Reading passage:

╭──

Bloomfield College professor helps save a life in the sky

Photo Courtesy of Bloomfield College
Bloomfield College professor of nursing Lori Ann Palmieri saved a woman’s life while on a plane to Arizona.

BLOOMFIELD, NJ — At Bloomfield College, students and colleagues of professor of nursing Lori Ann Palmieri do not have to look far to find a hero. Palmieri, a longtime Bloomfield College professor who began her student teaching there in 2007, recently helped save a life while on a flight to Arizona.

According to Palmieri, a 28-year-old woman had started having seizure-like activity and went into cardiac arrest. Palmieri rushed over and helped transfer the woman from her seat to the aisle floor, checking her carotid pulse while a cardiologist who was on board checked her femoral pulse. As the young woman turned blue, the team of health care professionals began CPR.

“We continued CPR for about 90 seconds, still without a pulse. As we alternated on chest compressions, the cardiologist and I set up the automated external defibrillator that had been brought over to us. As I was doing chest compressions, she suddenly started to move and opened her eyes, so a shock was not advised by the AED,” Palmieri said. “It was a miracle because less than 5 percent of CPR done outside of a hospital ends in the survival of the individual. She was very lucky that she had two health care professionals on the plane who were able to trade off between operating the AED and giving CPR.”

Palmieri reported that the pilot of the American Airlines plane made an emergency landing in Oklahoma City, Okla., where EMTs were ready to greet the woman, whose subsequent diagnosis was spontaneous cardiac arrest of unknown origin. A couple of weeks later the cardiologist and the young woman, named Brittany, appeared on “The Today Show” to share the story and advocated that everyone should learn CPR.

“I was disappointed about not having been a part of sharing the story on a national scale, but I see it as a lesson that we need to advocate for our nursing profession,” Palmieri said. “As nurses, we are sometimes seen as ancillary, conducting our work in the background, and we often don’t get the credit we might deserve. I guess this was one of those cases, but I am so grateful to have been at the right place at the right time to help save a life.”

For her heroism in the sky, American Airlines gave Palmieri 25,000 miles and a letter of appreciation.

Palmieri, who is pursuing a Ph.D. in nursing research and recently defended her dissertation proposal, teaches in the undergraduate BSN program and the RN to BSN program in the college’s Frances M. McLaughlin Division of Nursing.

╰──

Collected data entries
╭──

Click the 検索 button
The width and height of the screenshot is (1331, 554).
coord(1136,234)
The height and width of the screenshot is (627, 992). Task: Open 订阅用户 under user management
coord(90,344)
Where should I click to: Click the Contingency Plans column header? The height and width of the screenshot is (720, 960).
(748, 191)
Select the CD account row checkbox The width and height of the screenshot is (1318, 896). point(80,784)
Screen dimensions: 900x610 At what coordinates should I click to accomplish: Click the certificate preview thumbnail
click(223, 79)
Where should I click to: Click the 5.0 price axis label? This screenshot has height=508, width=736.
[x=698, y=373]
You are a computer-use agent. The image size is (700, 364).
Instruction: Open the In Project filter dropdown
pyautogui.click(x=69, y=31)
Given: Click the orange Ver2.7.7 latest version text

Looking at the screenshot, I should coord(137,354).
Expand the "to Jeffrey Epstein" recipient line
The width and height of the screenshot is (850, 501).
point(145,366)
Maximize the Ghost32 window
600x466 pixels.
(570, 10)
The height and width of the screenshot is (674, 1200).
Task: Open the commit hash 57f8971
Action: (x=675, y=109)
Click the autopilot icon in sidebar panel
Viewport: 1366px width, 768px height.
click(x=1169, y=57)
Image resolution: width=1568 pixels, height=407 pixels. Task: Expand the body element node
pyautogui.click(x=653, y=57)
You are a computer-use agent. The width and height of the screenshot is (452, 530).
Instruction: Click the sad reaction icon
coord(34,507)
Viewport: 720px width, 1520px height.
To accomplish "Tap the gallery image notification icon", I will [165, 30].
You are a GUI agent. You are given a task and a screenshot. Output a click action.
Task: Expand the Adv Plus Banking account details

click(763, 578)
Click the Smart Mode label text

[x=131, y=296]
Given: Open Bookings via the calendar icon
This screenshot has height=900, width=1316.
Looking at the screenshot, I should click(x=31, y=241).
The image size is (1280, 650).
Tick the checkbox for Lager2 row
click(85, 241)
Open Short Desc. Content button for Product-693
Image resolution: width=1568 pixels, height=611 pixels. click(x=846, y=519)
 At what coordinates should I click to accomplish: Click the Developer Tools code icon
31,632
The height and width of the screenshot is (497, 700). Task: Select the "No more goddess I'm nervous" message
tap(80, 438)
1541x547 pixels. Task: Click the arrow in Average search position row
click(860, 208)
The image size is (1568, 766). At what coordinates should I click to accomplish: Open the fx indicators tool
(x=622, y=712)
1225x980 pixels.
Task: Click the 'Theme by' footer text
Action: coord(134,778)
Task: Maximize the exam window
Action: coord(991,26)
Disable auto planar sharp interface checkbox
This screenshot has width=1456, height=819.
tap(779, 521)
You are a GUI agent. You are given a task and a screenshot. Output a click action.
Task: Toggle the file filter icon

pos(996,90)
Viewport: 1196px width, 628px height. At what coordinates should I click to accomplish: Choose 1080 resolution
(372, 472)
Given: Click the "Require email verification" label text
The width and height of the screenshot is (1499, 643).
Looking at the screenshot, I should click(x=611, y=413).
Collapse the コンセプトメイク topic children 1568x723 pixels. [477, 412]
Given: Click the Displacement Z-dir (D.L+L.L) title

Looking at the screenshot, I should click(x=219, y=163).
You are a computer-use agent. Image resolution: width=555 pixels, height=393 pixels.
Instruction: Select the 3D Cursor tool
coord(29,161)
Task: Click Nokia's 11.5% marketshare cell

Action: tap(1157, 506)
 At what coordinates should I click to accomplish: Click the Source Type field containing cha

╰──

Assigned task A:
Answer these questions using the article about the professor's in-flight rescue:
(i) In what year did Palmieri begin her student teaching at Bloomfield College?
(ii) In which city did the pilot make the emergency landing?
(iii) What did American Airlines give Palmieri for her heroism?
Assigned task B: Write out the part of the article that begins at the words "BLOOMFIELD, NJ —" and ends after "flight to Arizona.".
The entries are separate material and have no connection to the article.

Result A:
(i) 2007
(ii) Oklahoma City, Okla.
(iii) 25,000 miles and a letter of appreciation

Result B:
BLOOMFIELD, NJ — At Bloomfield College, students and colleagues of professor of nursing Lori Ann Palmieri do not have to look far to find a hero. Palmieri, a longtime Bloomfield College professor who began her student teaching there in 2007, recently helped save a life while on a flight to Arizona.